里帰りするようにうっとしいまでにアプローチする姑。

嫌いな奴と会わなきゃいかん苦しみが一番嫌だね

 この日のアドバイザーは三石メソード主宰で翻訳家の三石由起子。まず、8歳、6歳、4歳、2歳という4人の子どもを抱えた夫婦に、遠い実家まで来いというのに無理があると指摘する。

 「子どもが4人もいる若い夫婦がね、これは大変だよホントに。足並みもそろわないしね、次々に行事はあるしね。これはね、親になんか会ってるヒマない!

 「はあ……」

 「いいですか? 『盆暮れ遊びに来なさい』じゃないですよ。『4人もいて大変だから来なくていい』これが母親ですよ!

 5時間もの長旅、小さな子どもを4人も抱えての移動は考えるだけで苦行(交通手段は明かされていなかったが、仮に新幹線だとしたら、東京〜博多くらいの距離だ)。

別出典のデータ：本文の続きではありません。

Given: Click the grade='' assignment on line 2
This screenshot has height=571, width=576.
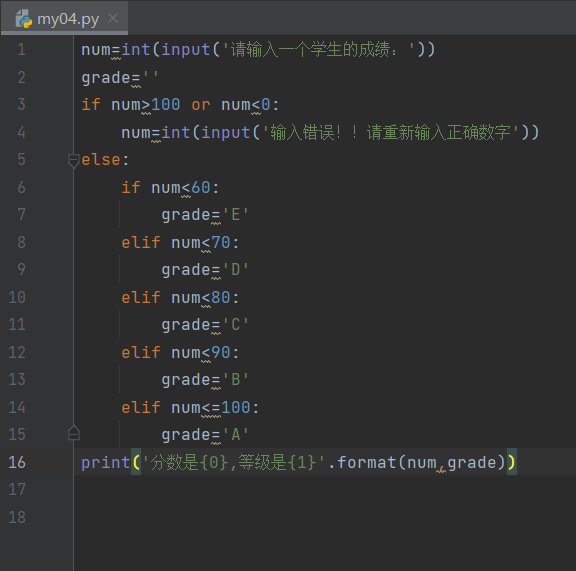Looking at the screenshot, I should pyautogui.click(x=120, y=78).
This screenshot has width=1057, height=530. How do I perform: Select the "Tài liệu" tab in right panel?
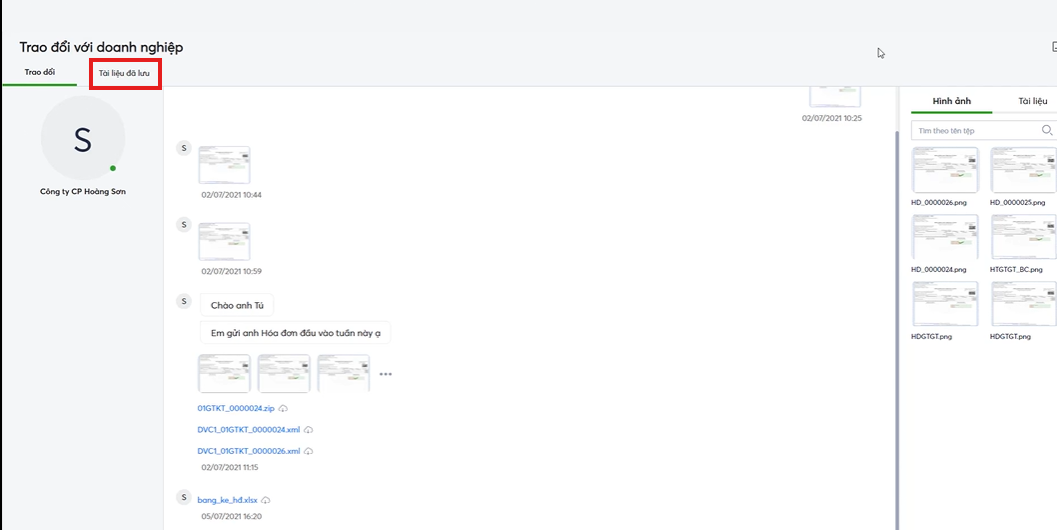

金銭的な負担も大きいし、うっとうしい母親のいる実家へそうそう帰りたいとは思わないだろう。

 三石先生は、さらに厳しい言葉でたたみかける。

 「よくこんなことを言うの『娘を持たない親のところには嫁にやるな』って」

 娘を育てた経験のある母親は「自分と世代の違う女」の実情を知っているので、たいがいは「いい嫁だ」と思える。しかし娘を持たない母親は、自分や自分の友達を基準にして嫁を見てしまうため、どんなにいい嫁であってもよくは見えないのだという。

 「子ども4人抱えてヘトヘトになっている女の子はね、お盆とか暮れはねえ(自分の)実家に帰りたいですよ。実家に帰ってぐでーっとしてたいんですよ。夫のウチになんか帰って、どうして働きたいんですか? せっかくの休み

 「うーん……」

 三石節はまだまだ止まらない。

 「仏教にはね、四苦八苦という8つの苦しみがあるんだけどさ。私、その8つの中で一番、個人的に嫌だと思う苦しみはね、『怨憎会苦』というやつなんですよ」「嫌いな奴と会わなきゃいかん苦しみ。これが私は一番嫌だね!」

 仏教の教えまで飛び出した。

 三石先生の厳しいアドバイスは時に独善的すぎることもあるが、「里帰りしない長男夫婦がおかしい」と信じて疑わない相談者に対しては、これくらいの厳しさがちょうどいいだろう。

 「もう、むこうが恋しくなるまで放っておいた方がいいと思う。ご主人と楽しく暮らすことだけを考えてね」

 長男夫婦も、もうちょっと里帰りできない理由を説明してあげてもいいのでは……とは思うが、相談者のうっとうしい性格を改善しない限り、実家に寄りつくことはなさそうだ。